A Story by Tina Kline

This story about Jenny and her concern for her best friend takes place in 1978 before eating disorders and anorexia nervosa were mainstream and common.


     Jenny walked to the corner store which was 4 blocks from the house she lived in with her family. Jenny was 14 years old with shoulder length dark brown hair and pale blue eyes. Her best friend Shelly was meeting her at the store. Shelly was the same age as Jenny with curly black hair and brown eyes. And she was skinny, way too skinny Jenny thought. Their friend thought so too. Trying to talk Shelly into eating more didn't work. All it had accomplished was driving Shelly away at lunch time and a lot of the times when they'd met after school too. Shelly just wouldn't show up. No one understood what was wrong with her. No one understood why Shelly was refusing to eat.

     It was 1978 and their first year of high school was underway. Adjusting to a high school with a lot of new kids wasn't all that hard for Jenny or her other friends but Shelly was having a hard time. As Jenny walked by a couple different houses she heard the Bee Gees' Staying Alive coming loudly from open front doors. She smiled. Jenny loved the Bee Gees and Tragedy was her all time favorite song.

     Jenny reached the corner store and looked down the street in the direction Shelly would be coming from. She spotted her and waved. Shelly waved back, smiling. Jenny thought she looked strained and very tired. Jenny knew Shelly couldn't sleep anymore and she had dark smudges under her eyes and she was very pale.

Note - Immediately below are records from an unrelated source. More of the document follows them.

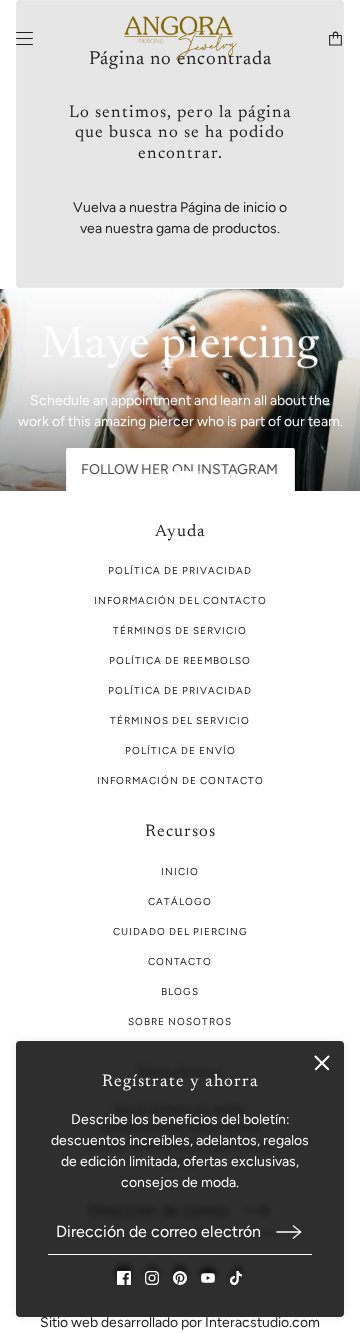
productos (244, 228)
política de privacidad (180, 570)
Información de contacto (180, 780)
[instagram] (152, 1278)
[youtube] (208, 1278)
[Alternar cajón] (24, 38)
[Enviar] (289, 1231)
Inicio (180, 871)
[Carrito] (335, 38)
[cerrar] (322, 1063)
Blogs (180, 991)
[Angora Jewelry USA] (180, 38)
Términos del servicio (180, 720)
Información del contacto (180, 600)
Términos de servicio (180, 630)
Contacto (180, 961)
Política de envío (180, 750)
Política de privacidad (180, 690)
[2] (188, 475)
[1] (160, 475)
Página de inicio (228, 207)
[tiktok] (236, 1278)
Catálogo (180, 901)
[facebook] (124, 1278)
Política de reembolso (180, 660)
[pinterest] (180, 1278)
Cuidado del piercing (180, 931)
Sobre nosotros (180, 1021)
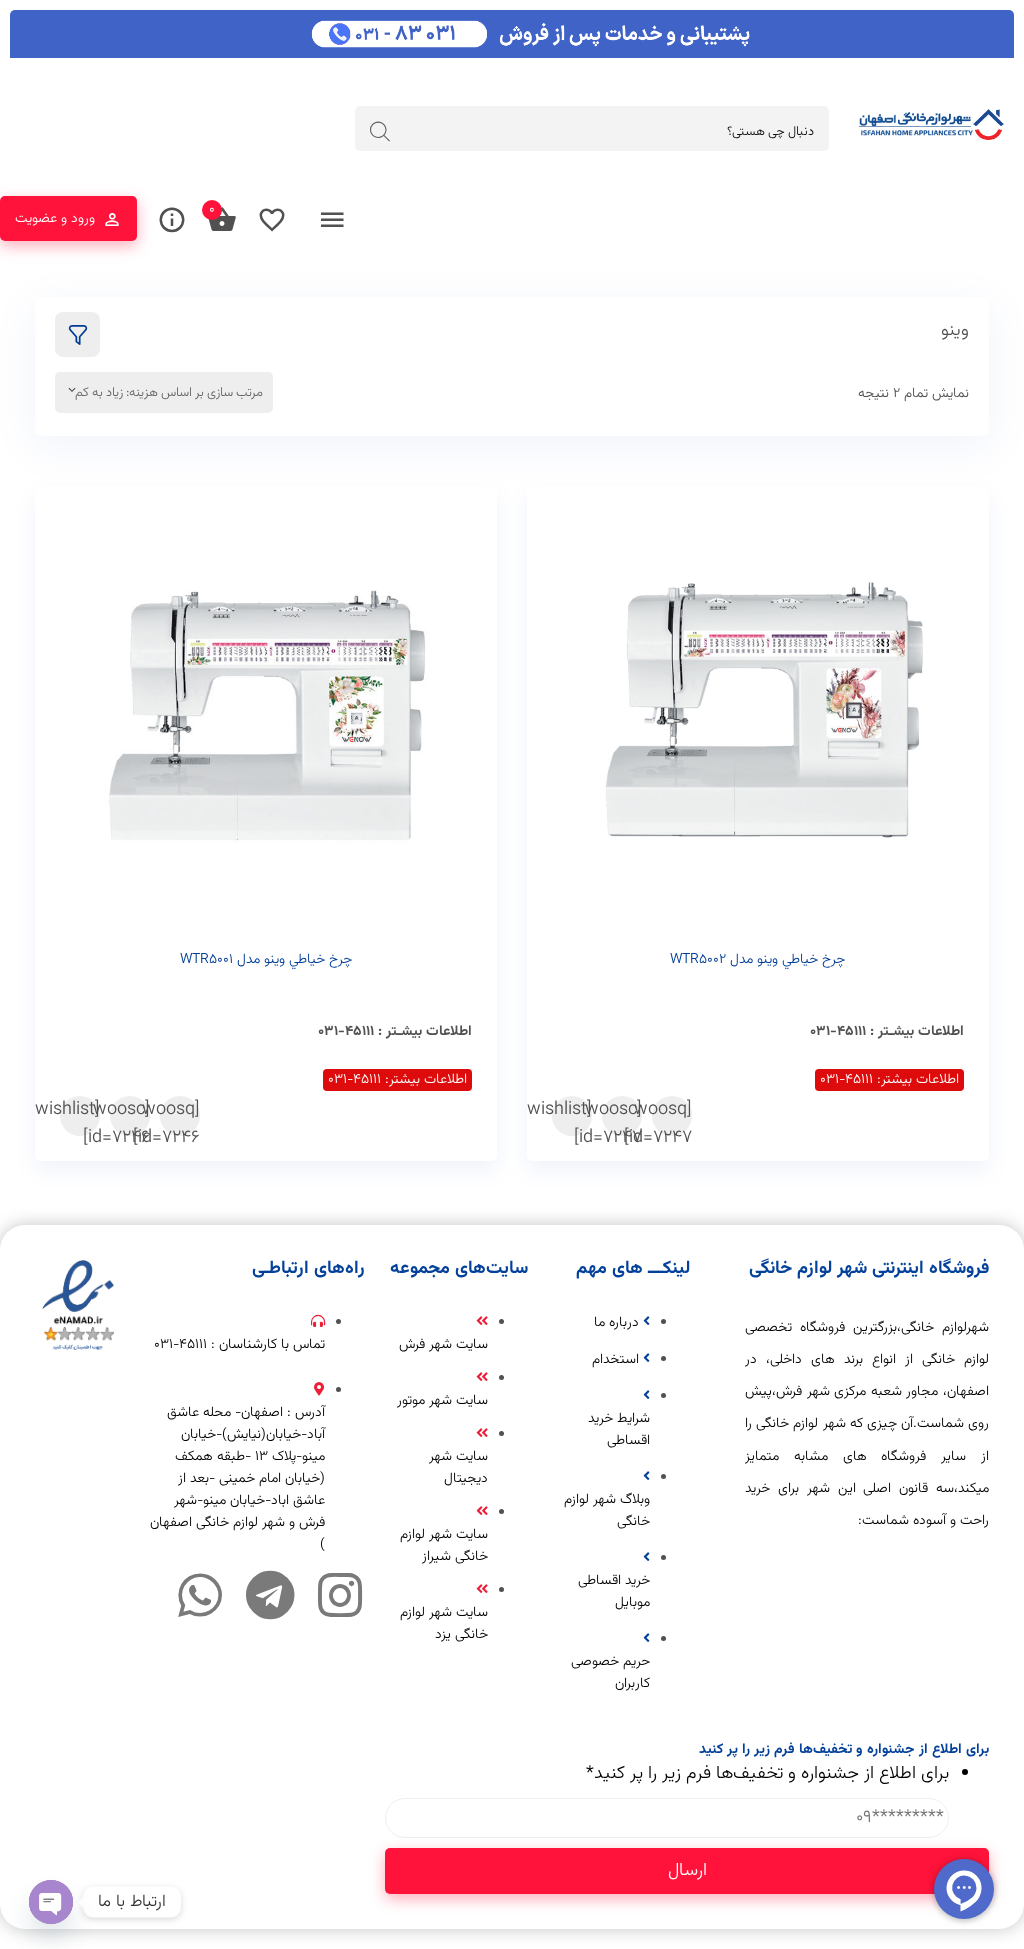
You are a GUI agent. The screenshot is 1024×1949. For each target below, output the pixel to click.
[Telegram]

     “Hi Shelly.” greeted Jenny smiling.

     “Hi.” Shelly eyed the corner store warily. It was a warm fall afternoon and she was wearing a heavy jacket but still she was shivering.

     Jenny was wearing jeans and a short sleeved T-shirt with a cute rabbit design on it. Jenny looked at Shelly and felt a jolt of worry. Shelly looked really ill. She was so thin she looked like a living skeleton. Once upon a time the jacket she was wearing had fitted her perfectly. Now she had shrunk so much the jacket was way too big for her.

     “We're not going in there.” Jenny said knowing Shelly wouldn't go in because the store had a huge junk food section. Actually, like all corner stores, junk food was what it mostly sold.

     Shelly laughed nervously. “If you want you can go in and get something. I'll wait for you out here.”

     “Na, let's go to my house now.” Jenny said.


     They started walking, heading for Jenny's house. Jenny looked up at her favorite tree, a silver maple. It was orange and yellow now with its fall colors. A few yellow leaves twirled down to the sidewalk as they walked by.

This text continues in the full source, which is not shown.